“Bring one of the big beech chunks,” Bill said. He was also being consciously practical.
Nick came in with the log through the kitchen and in passing knocked a pan off the kitchen table. He laid the log down and picked up the pan. It had contained dried apricots, soaking in water. He carefully picked up all the apricots off the floor, some of them had gone under the stove, and put them back in the pan. He dipped some more water onto them from the pail by the table. He felt quite proud of himself. He had been thoroughly practical.
He came in carrying the log and Bill got up from the chair and helped him put it on the fire.
“That’s a swell log,” Nick said.
“I’d been saving it for the bad weather,” Bill said. “A log like that will burn all night.”
“There’ll be coals left to start the fire in the morning,” Nick said.
“That’s right,” Bill agreed. They were conducting the conversation on a high plane.
“Let’s have another drink,” Nick said.
“I think there’s another bottle open in the locker,” Bill said.
He kneeled down in the corner in front of the locker and brought out a square-faced bottle.
“It’s Scotch,” he said.
“I’ll get some more water,” Nick said. He went out into the kitchen again. He filled the pitcher with the dipper, dipping cold spring water from the pail. On his way back to the living room he passed a mirror in the dining room and looked in it. His face looked strange. He smiled at the face in the mirror and it grinned back at him. He winked at it and went on. It was not his face but it didn’t make any difference.
Bill poured out the drinks.
“That’s an awfully big shot,” Nick said.
“Not for us, Wemedge,” Bill said.
“What’ll we drink to?” Nick asked, holding up the glass.

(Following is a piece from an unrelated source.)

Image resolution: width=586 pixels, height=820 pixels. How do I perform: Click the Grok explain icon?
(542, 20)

“Let’s drink to fishing,” Bill said.
“All right,” Nick said. “Gentlemen, I give you fishing.”
“All fishing,” Bill said. “Everywhere.”
“Fishing,” Nick said. “That’s what we drink to.”
“It’s better than baseball,” Bill said.
“There isn’t any comparison,” said Nick. “How did we ever get talking about baseball?”

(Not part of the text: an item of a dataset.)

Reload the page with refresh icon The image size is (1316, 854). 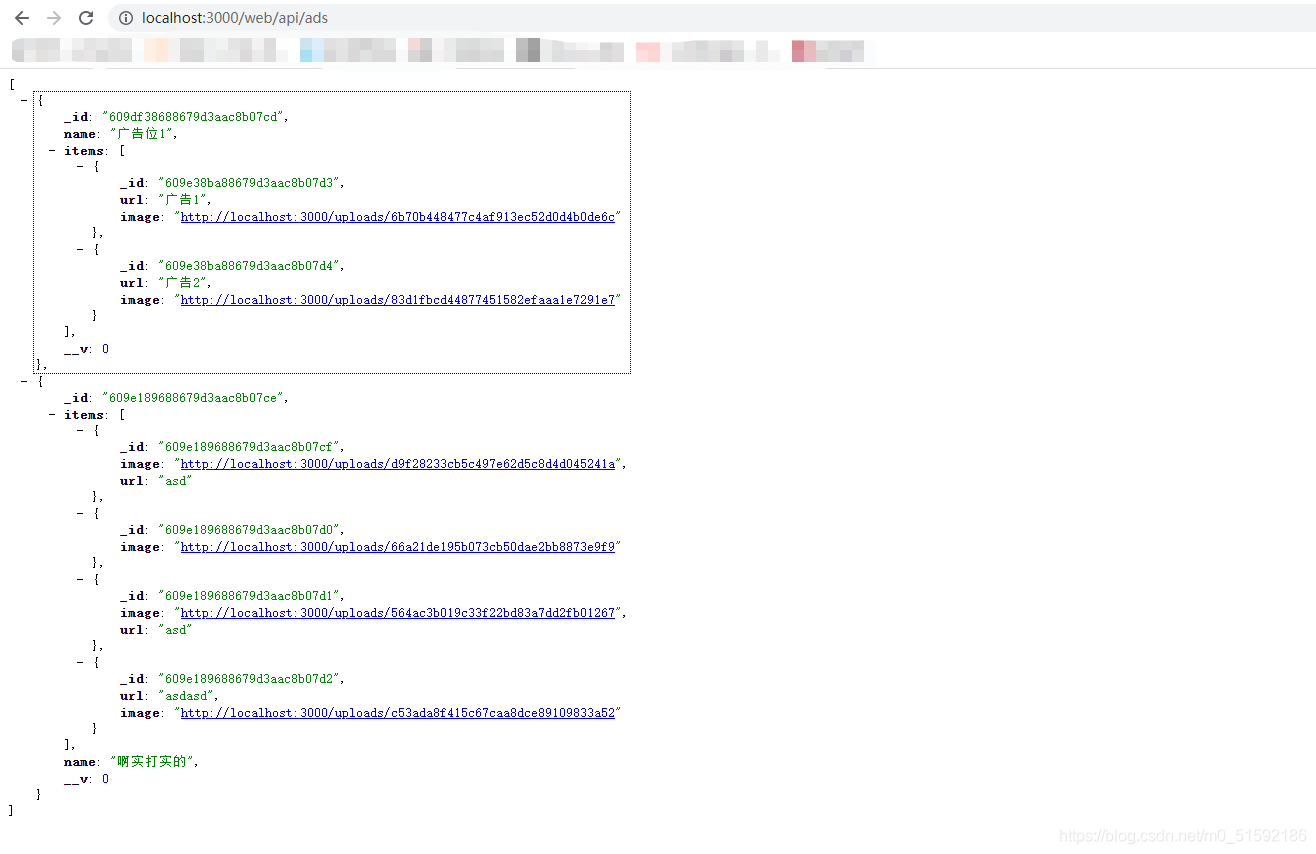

“It was a mistake,” Bill said. “Baseball is a game for louts.”
They drank all that was in their glasses. “Now let’s drink to Chesterton.”
“And Walpole,” Nick interposed.
Nick poured out the liquor. Bill poured in the water. They looked at each other. They felt very fine.

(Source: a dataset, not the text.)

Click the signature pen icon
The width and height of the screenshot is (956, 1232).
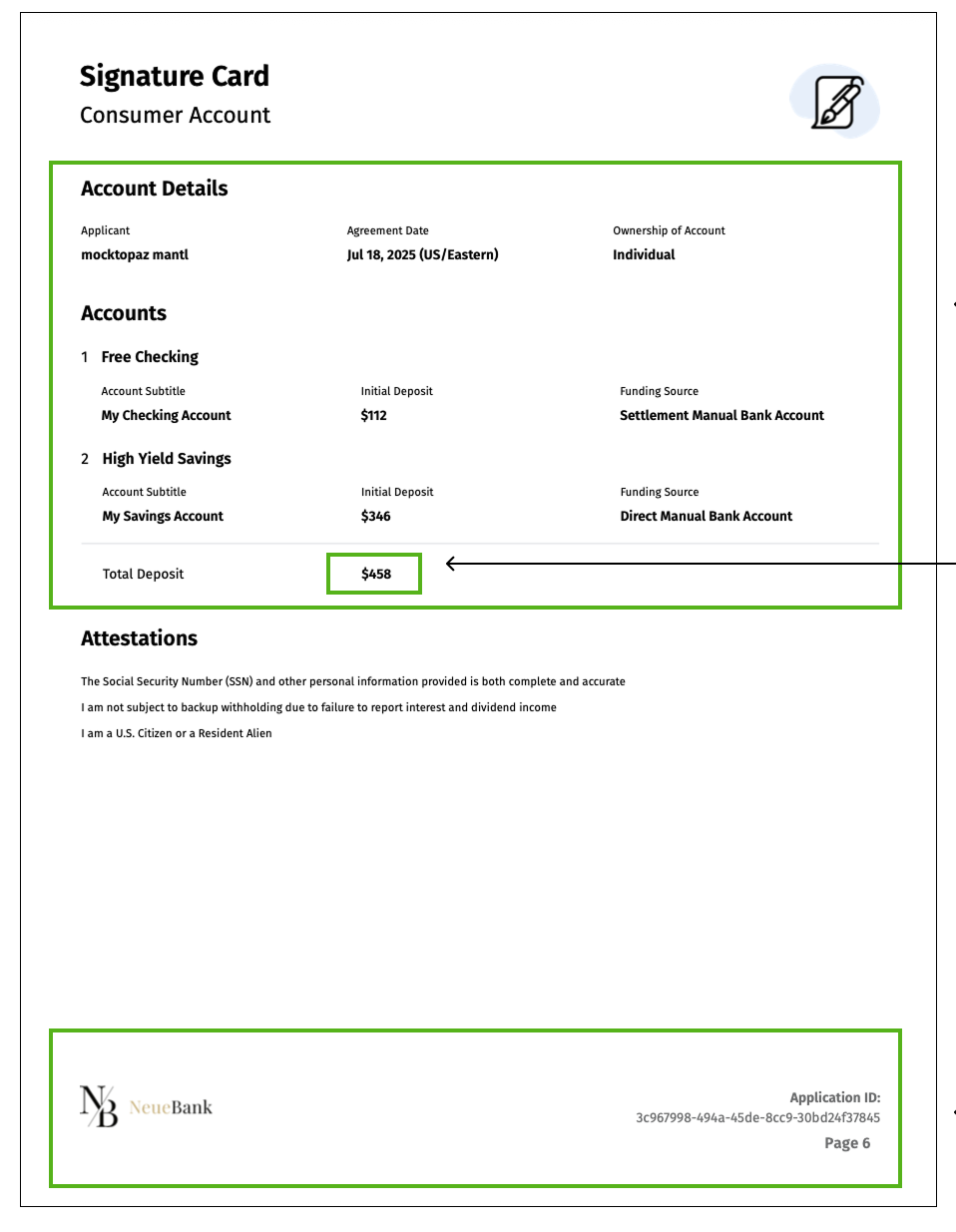[x=836, y=102]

“Gentlemen,” Bill said, “I give you Chesterton and Walpole.”
“Exactly, gentlemen,” Nick said.
They drank. Bill filled up the glasses. They sat down in the big chairs in front of the fire.
“You were very wise, Wemedge,” Bill said.
“What do you mean?” asked Nick.
“To bust off that Marge business,” Bill said.
“I guess so,” said Nick.
“It was the only thing to do. If you hadn’t, by now you’d be back home working trying to get enough money to get married.”
Nick said nothing.
“Once a man’s married he’s absolutely bitched,” Bill went on. “He hasn’t got anything more. Nothing. Not a damn thing. He’s done for. You’ve seen the guys that get married.”
Nick said nothing.
“You can tell them,” Bill said. “They get this sort of fat married look. They’re done for.”
“Sure,” said Nick.
“It was probably bad busting it off,” Bill said. “But you always fall for somebody else and then it’s all right. Fall for them but don’t let them ruin you.”
“Yes,” said Nick.
“If you’d have married her you would have had to marry the whole family. Remember her mother and that guy she married.”
“Imagine having them around the house all the time and going to Sunday dinners at their house and having them over to dinner and her telling Marge all the time what to do and how to act.”
Nick sat quiet.
“You came out of it damned well,” Bill said. “Now she can marry somebody of her own sort and settle down and be happy. You can’t mix oil and water and you can’t mix that sort of thing any more than if I’d marry Ida that works for Strattons. She’d probably like it, too.”